Hierarchical Star Formation across the ring galaxy NGC 6503

TL;DR

This study analyzes the hierarchical clustering of young stars in the ring galaxy NGC 6503, revealing scale-free, fractal star formation patterns regulated by turbulence and shear, with implications for understanding star formation processes.

Contribution

It provides the first detailed hierarchical clustering analysis of young stars in NGC 6503's ring galaxy using deep HST data, highlighting scale-free, turbulent-driven star formation.

Findings

Identified 244 star-forming structures with hierarchical organization.

Found power-law size distribution and fractal dimension ~1.7.

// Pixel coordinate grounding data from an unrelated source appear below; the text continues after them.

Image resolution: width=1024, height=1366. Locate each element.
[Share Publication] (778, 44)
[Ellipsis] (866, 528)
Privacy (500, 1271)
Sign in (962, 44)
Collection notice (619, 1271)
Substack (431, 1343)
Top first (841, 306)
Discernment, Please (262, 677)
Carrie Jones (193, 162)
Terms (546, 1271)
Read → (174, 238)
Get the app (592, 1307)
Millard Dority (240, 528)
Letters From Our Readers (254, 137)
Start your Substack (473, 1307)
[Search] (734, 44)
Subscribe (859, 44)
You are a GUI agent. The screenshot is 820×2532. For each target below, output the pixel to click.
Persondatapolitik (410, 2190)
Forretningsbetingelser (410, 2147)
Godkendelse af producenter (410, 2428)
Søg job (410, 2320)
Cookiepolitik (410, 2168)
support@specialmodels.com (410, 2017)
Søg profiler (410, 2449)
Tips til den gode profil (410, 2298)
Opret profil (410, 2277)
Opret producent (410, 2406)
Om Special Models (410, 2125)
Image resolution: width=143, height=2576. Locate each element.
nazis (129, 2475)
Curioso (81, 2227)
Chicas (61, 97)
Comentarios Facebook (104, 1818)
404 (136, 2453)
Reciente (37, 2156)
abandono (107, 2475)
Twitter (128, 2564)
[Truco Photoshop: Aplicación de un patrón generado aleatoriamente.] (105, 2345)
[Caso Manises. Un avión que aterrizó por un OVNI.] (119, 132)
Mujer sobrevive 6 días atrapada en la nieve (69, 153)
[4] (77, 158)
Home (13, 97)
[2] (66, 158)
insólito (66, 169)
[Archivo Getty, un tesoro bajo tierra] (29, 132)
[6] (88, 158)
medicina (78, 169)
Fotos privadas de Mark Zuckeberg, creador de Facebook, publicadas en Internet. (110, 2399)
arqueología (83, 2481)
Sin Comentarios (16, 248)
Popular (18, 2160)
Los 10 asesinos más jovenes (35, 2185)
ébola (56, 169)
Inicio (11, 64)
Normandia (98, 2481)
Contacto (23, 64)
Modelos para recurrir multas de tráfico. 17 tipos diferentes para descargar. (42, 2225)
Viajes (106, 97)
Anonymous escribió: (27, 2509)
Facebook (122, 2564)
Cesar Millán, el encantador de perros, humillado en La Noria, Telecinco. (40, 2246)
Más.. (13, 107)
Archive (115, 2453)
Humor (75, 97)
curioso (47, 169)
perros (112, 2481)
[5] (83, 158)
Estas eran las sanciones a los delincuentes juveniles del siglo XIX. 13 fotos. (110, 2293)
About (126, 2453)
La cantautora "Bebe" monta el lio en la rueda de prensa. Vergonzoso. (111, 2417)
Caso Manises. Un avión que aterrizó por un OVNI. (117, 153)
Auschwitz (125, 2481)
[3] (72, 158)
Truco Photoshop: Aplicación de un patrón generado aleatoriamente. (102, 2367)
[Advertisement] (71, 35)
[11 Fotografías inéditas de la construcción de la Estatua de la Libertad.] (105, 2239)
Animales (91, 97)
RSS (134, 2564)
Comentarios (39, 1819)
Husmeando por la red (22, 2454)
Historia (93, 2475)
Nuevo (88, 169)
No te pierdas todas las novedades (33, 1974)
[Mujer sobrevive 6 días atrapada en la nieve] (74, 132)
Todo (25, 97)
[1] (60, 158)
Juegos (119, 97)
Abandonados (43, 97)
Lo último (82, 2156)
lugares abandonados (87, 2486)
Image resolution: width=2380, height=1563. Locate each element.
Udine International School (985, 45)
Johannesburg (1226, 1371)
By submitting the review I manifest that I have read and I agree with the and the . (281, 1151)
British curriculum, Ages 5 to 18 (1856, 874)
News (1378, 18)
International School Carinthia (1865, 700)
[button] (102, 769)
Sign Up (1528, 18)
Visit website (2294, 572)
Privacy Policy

Observed a transition from clustered to distributed stars over ~60 Myr.

Abstract

We present a detailed clustering analysis of the young stellar population across the star-forming ring galaxy NGC 6503, based on the deep HST photometry obtained with the Legacy ExtraGalactic UV Survey (LEGUS). We apply a contour-based map analysis technique and identify in the stellar surface density map 244 distinct star-forming structures at various levels of significance. These stellar complexes are found to be organized in a hierarchical fashion with 95% being members of three dominant super-structures located along the star-forming ring. The size distribution of the identified structures and the correlation between their radii and numbers of stellar members show power-law behaviors, as expected from scale-free processes. The self-similar distribution of young stars is further quantified from their autocorrelation function, with a fractal dimension of ~1.7 for length-scales between ~20 pc and 2.5 kpc. The young stellar radial distribution sets the extent of the star-forming ring at radial distances between 1 and 2.5 kpc. About 60% of the young stars belong to the detected stellar structures, while the remaining stars are distributed among the complexes, still inside the ring of the galaxy. The analysis of the time-dependent clustering of young populations shows a significant change from a more clustered to a more distributed behavior in a time-scale of ~60 Myr. The observed hierarchy in stellar clustering is consistent with star formation being regulated by turbulence across the ring. The rotational velocity difference between the edges of the ring suggests shear as the driving mechanism for this process. Our findings reveal the interesting case of an inner ring forming stars in a hierarchical fashion.